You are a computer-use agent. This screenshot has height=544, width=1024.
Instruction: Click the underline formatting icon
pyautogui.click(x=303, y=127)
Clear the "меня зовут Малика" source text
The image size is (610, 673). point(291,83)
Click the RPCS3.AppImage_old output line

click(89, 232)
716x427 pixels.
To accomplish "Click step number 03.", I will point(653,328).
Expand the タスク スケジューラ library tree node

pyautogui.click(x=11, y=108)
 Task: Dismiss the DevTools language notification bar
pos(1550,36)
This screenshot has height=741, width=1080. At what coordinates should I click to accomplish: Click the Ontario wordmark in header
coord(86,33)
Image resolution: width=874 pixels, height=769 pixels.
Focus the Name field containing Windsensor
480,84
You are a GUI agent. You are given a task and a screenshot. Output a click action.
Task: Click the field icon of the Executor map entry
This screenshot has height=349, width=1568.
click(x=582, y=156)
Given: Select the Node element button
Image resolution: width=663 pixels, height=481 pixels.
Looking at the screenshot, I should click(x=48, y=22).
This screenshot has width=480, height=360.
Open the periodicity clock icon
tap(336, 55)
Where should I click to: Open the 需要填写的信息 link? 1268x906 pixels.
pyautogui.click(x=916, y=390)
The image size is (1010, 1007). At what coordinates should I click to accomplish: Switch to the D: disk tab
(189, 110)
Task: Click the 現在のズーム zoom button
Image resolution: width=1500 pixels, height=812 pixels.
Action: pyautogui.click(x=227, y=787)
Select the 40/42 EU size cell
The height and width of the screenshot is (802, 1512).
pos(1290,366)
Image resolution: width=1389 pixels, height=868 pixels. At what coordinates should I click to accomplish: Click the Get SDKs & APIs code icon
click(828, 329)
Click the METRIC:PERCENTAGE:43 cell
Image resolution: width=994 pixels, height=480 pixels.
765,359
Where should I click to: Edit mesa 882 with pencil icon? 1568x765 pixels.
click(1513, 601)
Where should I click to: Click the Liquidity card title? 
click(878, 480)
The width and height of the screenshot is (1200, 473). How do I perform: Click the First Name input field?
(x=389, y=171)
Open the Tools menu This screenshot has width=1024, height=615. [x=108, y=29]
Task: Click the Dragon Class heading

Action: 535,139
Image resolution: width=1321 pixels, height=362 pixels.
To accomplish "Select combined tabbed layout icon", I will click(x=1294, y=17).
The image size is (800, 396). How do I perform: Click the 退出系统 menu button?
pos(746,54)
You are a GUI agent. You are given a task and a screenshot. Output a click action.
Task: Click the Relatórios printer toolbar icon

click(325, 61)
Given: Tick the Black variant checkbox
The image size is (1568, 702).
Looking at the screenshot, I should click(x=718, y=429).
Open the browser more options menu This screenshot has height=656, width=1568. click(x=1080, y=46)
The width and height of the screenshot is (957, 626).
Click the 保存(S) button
____
Task statement: In full and without alteration, transcribe the listing above.

Task output:
You are a computer-use agent. This screenshot has height=544, width=1024.
Instruction: Click the underline formatting icon
pyautogui.click(x=303, y=127)
Clear the "меня зовут Малика" source text
The image size is (610, 673). point(291,83)
Click the RPCS3.AppImage_old output line

click(89, 232)
716x427 pixels.
To accomplish "Click step number 03.", I will point(653,328).
Expand the タスク スケジューラ library tree node

pyautogui.click(x=11, y=108)
 Task: Dismiss the DevTools language notification bar
pos(1550,36)
This screenshot has height=741, width=1080. At what coordinates should I click to accomplish: Click the Ontario wordmark in header
coord(86,33)
Image resolution: width=874 pixels, height=769 pixels.
Focus the Name field containing Windsensor
480,84
You are a GUI agent. You are given a task and a screenshot. Output a click action.
Task: Click the field icon of the Executor map entry
This screenshot has height=349, width=1568.
click(x=582, y=156)
Given: Select the Node element button
Image resolution: width=663 pixels, height=481 pixels.
Looking at the screenshot, I should click(x=48, y=22).
This screenshot has width=480, height=360.
Open the periodicity clock icon
tap(336, 55)
Where should I click to: Open the 需要填写的信息 link? 1268x906 pixels.
pyautogui.click(x=916, y=390)
The image size is (1010, 1007). At what coordinates should I click to accomplish: Switch to the D: disk tab
(189, 110)
Task: Click the 現在のズーム zoom button
Image resolution: width=1500 pixels, height=812 pixels.
Action: pyautogui.click(x=227, y=787)
Select the 40/42 EU size cell
The height and width of the screenshot is (802, 1512).
pos(1290,366)
Image resolution: width=1389 pixels, height=868 pixels. At what coordinates should I click to accomplish: Click the Get SDKs & APIs code icon
click(828, 329)
Click the METRIC:PERCENTAGE:43 cell
Image resolution: width=994 pixels, height=480 pixels.
765,359
Where should I click to: Edit mesa 882 with pencil icon? 1568x765 pixels.
click(1513, 601)
Where should I click to: Click the Liquidity card title? 
click(878, 480)
The width and height of the screenshot is (1200, 473). How do I perform: Click the First Name input field?
(x=389, y=171)
Open the Tools menu This screenshot has width=1024, height=615. [x=108, y=29]
Task: Click the Dragon Class heading

Action: 535,139
Image resolution: width=1321 pixels, height=362 pixels.
To accomplish "Select combined tabbed layout icon", I will click(x=1294, y=17).
The image size is (800, 396). How do I perform: Click the 退出系统 menu button?
pos(746,54)
You are a GUI agent. You are given a task and a screenshot. Output a click action.
Task: Click the Relatórios printer toolbar icon

click(325, 61)
Given: Tick the Black variant checkbox
The image size is (1568, 702).
Looking at the screenshot, I should click(x=718, y=429).
Open the browser more options menu This screenshot has height=656, width=1568. click(x=1080, y=46)
The width and height of the screenshot is (957, 626).
Click the 保存(S) button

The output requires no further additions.